▸ Task goal
Reproduce the listing exactly, with no pictures in your copy.
== Records supplied ==
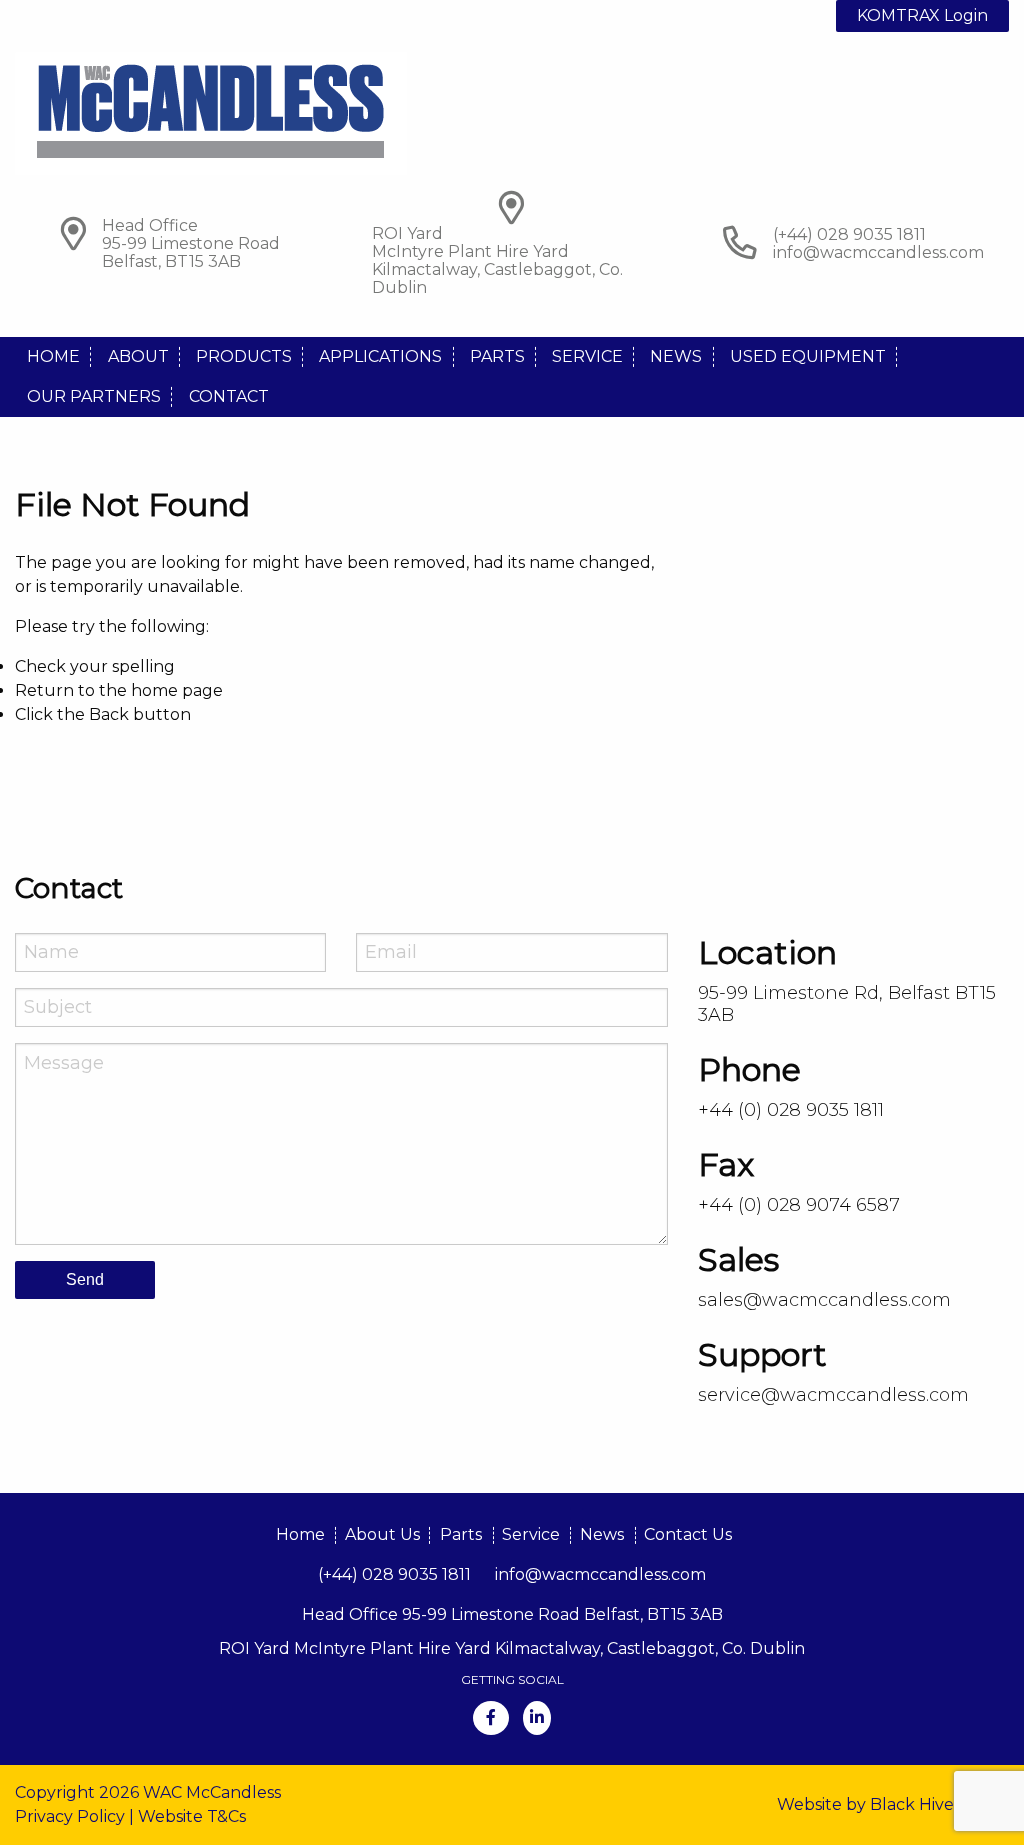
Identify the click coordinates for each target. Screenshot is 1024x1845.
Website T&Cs (192, 1816)
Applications (380, 356)
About (138, 356)
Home (53, 356)
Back (109, 714)
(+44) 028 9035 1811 (394, 1574)
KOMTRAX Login (922, 15)
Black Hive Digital (939, 1804)
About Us (382, 1534)
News (676, 356)
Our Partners (94, 396)
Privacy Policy (70, 1816)
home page (177, 690)
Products (244, 356)
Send (85, 1279)
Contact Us (688, 1534)
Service (587, 356)
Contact (229, 396)
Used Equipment (808, 356)
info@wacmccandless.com (878, 252)
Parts (497, 356)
===
▸ Exercise result
Identify the click coordinates for each target. Screenshot is 1024x1845.
Website T&Cs (192, 1816)
Applications (380, 356)
About (138, 356)
Home (53, 356)
Back (109, 714)
(+44) 028 9035 1811 (394, 1574)
KOMTRAX Login (922, 15)
Black Hive Digital (939, 1804)
About Us (382, 1534)
News (676, 356)
Our Partners (94, 396)
Privacy Policy (70, 1816)
home page (177, 690)
Products (244, 356)
Send (85, 1279)
Contact Us (688, 1534)
Service (587, 356)
Contact (229, 396)
Used Equipment (808, 356)
info@wacmccandless.com (878, 252)
Parts (497, 356)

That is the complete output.